● **PROBLEM TO WORK ON**: Please write out each entry below exactly as it appears.
BEGIN
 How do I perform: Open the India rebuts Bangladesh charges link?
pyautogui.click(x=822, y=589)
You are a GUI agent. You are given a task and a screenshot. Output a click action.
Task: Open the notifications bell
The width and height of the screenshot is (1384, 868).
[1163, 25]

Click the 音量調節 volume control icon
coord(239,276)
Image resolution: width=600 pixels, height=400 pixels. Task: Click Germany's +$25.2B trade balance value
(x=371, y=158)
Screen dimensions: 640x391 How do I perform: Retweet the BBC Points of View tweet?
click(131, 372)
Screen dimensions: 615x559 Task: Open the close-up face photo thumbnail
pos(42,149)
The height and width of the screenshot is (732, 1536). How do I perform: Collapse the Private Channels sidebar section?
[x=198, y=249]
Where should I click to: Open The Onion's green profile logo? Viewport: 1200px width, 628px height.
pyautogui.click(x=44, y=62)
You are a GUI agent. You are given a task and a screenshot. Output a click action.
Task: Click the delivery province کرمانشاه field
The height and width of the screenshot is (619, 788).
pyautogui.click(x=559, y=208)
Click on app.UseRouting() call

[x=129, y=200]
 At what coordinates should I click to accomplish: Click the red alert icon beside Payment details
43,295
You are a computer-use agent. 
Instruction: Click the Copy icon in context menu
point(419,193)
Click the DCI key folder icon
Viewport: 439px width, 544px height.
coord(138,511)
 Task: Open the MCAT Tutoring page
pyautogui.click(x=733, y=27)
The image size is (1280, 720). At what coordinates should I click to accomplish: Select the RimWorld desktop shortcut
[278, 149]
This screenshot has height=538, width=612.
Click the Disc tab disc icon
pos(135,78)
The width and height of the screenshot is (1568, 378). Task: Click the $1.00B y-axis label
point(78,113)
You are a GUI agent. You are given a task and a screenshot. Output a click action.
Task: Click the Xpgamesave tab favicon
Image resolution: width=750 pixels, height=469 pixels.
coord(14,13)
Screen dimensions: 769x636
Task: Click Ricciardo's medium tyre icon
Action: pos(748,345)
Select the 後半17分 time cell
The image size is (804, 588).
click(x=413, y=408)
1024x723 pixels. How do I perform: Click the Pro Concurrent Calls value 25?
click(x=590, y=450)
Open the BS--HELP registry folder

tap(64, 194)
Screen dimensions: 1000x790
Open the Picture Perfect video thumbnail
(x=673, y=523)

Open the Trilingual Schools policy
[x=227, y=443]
END
● **YOUR RESPONSE**:
 How do I perform: Open the India rebuts Bangladesh charges link?
pyautogui.click(x=822, y=589)
You are a GUI agent. You are given a task and a screenshot. Output a click action.
Task: Open the notifications bell
The width and height of the screenshot is (1384, 868).
[1163, 25]

Click the 音量調節 volume control icon
coord(239,276)
Image resolution: width=600 pixels, height=400 pixels. Task: Click Germany's +$25.2B trade balance value
(x=371, y=158)
Screen dimensions: 640x391 How do I perform: Retweet the BBC Points of View tweet?
click(131, 372)
Screen dimensions: 615x559 Task: Open the close-up face photo thumbnail
pos(42,149)
The height and width of the screenshot is (732, 1536). How do I perform: Collapse the Private Channels sidebar section?
[x=198, y=249]
Where should I click to: Open The Onion's green profile logo? Viewport: 1200px width, 628px height.
pyautogui.click(x=44, y=62)
You are a GUI agent. You are given a task and a screenshot. Output a click action.
Task: Click the delivery province کرمانشاه field
The height and width of the screenshot is (619, 788).
pyautogui.click(x=559, y=208)
Click on app.UseRouting() call

[x=129, y=200]
 At what coordinates should I click to accomplish: Click the red alert icon beside Payment details
43,295
You are a computer-use agent. 
Instruction: Click the Copy icon in context menu
point(419,193)
Click the DCI key folder icon
Viewport: 439px width, 544px height.
coord(138,511)
 Task: Open the MCAT Tutoring page
pyautogui.click(x=733, y=27)
The image size is (1280, 720). At what coordinates should I click to accomplish: Select the RimWorld desktop shortcut
[278, 149]
This screenshot has height=538, width=612.
Click the Disc tab disc icon
pos(135,78)
The width and height of the screenshot is (1568, 378). Task: Click the $1.00B y-axis label
point(78,113)
You are a GUI agent. You are given a task and a screenshot. Output a click action.
Task: Click the Xpgamesave tab favicon
Image resolution: width=750 pixels, height=469 pixels.
coord(14,13)
Screen dimensions: 769x636
Task: Click Ricciardo's medium tyre icon
Action: pos(748,345)
Select the 後半17分 time cell
The image size is (804, 588).
click(x=413, y=408)
1024x723 pixels. How do I perform: Click the Pro Concurrent Calls value 25?
click(x=590, y=450)
Open the BS--HELP registry folder

tap(64, 194)
Screen dimensions: 1000x790
Open the Picture Perfect video thumbnail
(x=673, y=523)

Open the Trilingual Schools policy
[x=227, y=443]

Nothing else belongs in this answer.